Die Füllmenge: Bei der Füllmenge der Babyflasche sollten Eltern auf den Bedarf achten. Meist variieren die Flaschen zwischen 150 und 260 ml. Je nach Alter des Kindes, sollte die richtige Flaschengröße gewählt werden.

Das Design der Babyflaschen: Beim Design sind den Herstellern keine Grenzen gesetzt. Auf den Babyflaschen aufgedruckt sind zahlreiche Motive oder einfach nur Schriftzüge.

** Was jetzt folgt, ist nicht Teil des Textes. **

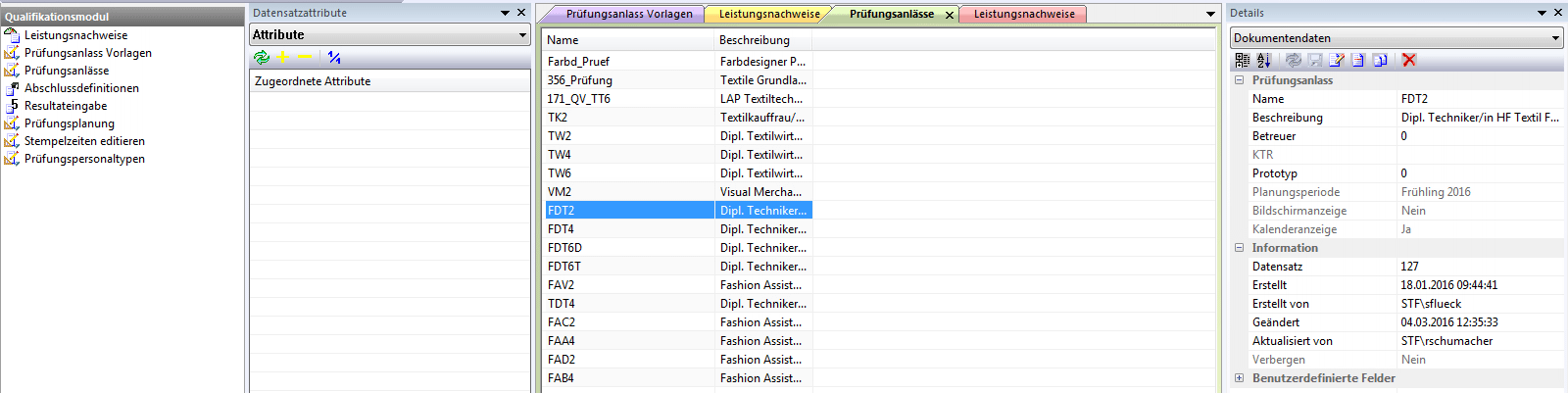
Task: Click the red X delete icon in Details
Action: pyautogui.click(x=1409, y=60)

Besonders beliebt sind aktuell solche Babyflaschen, die mit dem Namen des Kindes versehen sind.

Die Reinigung der Babyflasche: Dass die Babyflasche gereinigt werden muss, ist den Eltern sicher klar. Dass die Wahl des Flaschentypens sich aber auf die Leichtigkeit der Reinigung auswirken kann, wird nur den wenigsten jungen Eltern auf den ersten Blick ersichtlich sein. Daher sollte vor dem Kauf auch auf diesen Punkt geachtet werden. Wichtig ist es, dass die Babyflasche so auseinander gesetzt werde kann, dass sich Keime gar nicht sammeln können. Neben dem Sauger muss auch der Ring, der den Sauger hält, abdrehbar sein, da sich genau hier zahlreiche Keime ansiedeln könnten, was zu Infektionen bei den neugeborenen und Kleinkindern führen könnte.

Tipp: Das Desinfizieren im Wasserbad ist die kostengünstigste Variante. Es kann aber auch ein Vaporisator gekauft werden, der diese Arbeit übernehmen kann.